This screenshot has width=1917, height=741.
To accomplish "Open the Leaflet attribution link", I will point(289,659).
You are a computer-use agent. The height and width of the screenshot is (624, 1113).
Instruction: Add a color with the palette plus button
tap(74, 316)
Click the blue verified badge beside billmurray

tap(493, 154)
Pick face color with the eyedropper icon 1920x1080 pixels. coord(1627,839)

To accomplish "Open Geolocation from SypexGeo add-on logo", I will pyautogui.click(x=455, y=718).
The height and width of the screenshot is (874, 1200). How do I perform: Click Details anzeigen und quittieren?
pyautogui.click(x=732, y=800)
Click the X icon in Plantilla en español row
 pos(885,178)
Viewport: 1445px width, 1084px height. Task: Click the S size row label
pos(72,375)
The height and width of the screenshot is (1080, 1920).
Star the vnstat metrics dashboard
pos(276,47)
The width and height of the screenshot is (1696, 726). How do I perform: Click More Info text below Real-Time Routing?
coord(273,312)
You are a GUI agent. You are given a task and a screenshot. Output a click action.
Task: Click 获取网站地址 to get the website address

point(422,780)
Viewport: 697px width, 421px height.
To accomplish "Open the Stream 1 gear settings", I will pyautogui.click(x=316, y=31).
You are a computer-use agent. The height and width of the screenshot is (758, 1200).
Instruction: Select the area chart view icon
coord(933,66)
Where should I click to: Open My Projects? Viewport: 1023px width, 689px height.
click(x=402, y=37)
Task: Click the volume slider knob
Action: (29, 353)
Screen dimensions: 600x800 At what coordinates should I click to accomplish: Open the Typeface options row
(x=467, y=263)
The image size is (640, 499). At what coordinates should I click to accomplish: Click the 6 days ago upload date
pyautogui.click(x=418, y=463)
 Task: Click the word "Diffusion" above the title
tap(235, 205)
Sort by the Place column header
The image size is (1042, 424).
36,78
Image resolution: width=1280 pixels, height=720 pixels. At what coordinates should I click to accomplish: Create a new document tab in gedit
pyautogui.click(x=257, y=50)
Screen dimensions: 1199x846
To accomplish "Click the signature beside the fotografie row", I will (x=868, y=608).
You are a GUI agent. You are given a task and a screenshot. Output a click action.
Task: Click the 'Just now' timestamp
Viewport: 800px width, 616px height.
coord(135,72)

- - - - -

Exercise instructions
Convert the material above into a JSON list of strings, one string per line, leaving out the blank lines.

Problem solution
[
  "This screenshot has width=1917, height=741.",
  "To accomplish \"Open the Leaflet attribution link\", I will point(289,659).",
  "You are a computer-use agent. The height and width of the screenshot is (624, 1113).",
  "Instruction: Add a color with the palette plus button",
  "tap(74, 316)",
  "Click the blue verified badge beside billmurray",
  "tap(493, 154)",
  "Pick face color with the eyedropper icon 1920x1080 pixels. coord(1627,839)",
  "To accomplish \"Open Geolocation from SypexGeo add-on logo\", I will pyautogui.click(x=455, y=718).",
  "The height and width of the screenshot is (874, 1200). How do I perform: Click Details anzeigen und quittieren?",
  "pyautogui.click(x=732, y=800)",
  "Click the X icon in Plantilla en español row",
  " pos(885,178)",
  "Viewport: 1445px width, 1084px height. Task: Click the S size row label",
  "pos(72,375)",
  "The height and width of the screenshot is (1080, 1920).",
  "Star the vnstat metrics dashboard",
  "pos(276,47)",
  "The width and height of the screenshot is (1696, 726). How do I perform: Click More Info text below Real-Time Routing?",
  "coord(273,312)",
  "You are a GUI agent. You are given a task and a screenshot. Output a click action.",
  "Task: Click 获取网站地址 to get the website address",
  "point(422,780)",
  "Viewport: 697px width, 421px height.",
  "To accomplish \"Open the Stream 1 gear settings\", I will pyautogui.click(x=316, y=31).",
  "You are a computer-use agent. The height and width of the screenshot is (758, 1200).",
  "Instruction: Select the area chart view icon",
  "coord(933,66)",
  "Where should I click to: Open My Projects? Viewport: 1023px width, 689px height.",
  "click(x=402, y=37)",
  "Task: Click the volume slider knob",
  "Action: (29, 353)",
  "Screen dimensions: 600x800 At what coordinates should I click to accomplish: Open the Typeface options row",
  "(x=467, y=263)",
  "The image size is (640, 499). At what coordinates should I click to accomplish: Click the 6 days ago upload date",
  "pyautogui.click(x=418, y=463)",
  " Task: Click the word \"Diffusion\" above the title",
  "tap(235, 205)",
  "Sort by the Place column header",
  "The image size is (1042, 424).",
  "36,78",
  "Image resolution: width=1280 pixels, height=720 pixels. At what coordinates should I click to accomplish: Create a new document tab in gedit",
  "pyautogui.click(x=257, y=50)",
  "Screen dimensions: 1199x846",
  "To accomplish \"Click the signature beside the fotografie row\", I will (x=868, y=608).",
  "You are a GUI agent. You are given a task and a screenshot. Output a click action.",
  "Task: Click the 'Just now' timestamp",
  "Viewport: 800px width, 616px height.",
  "coord(135,72)"
]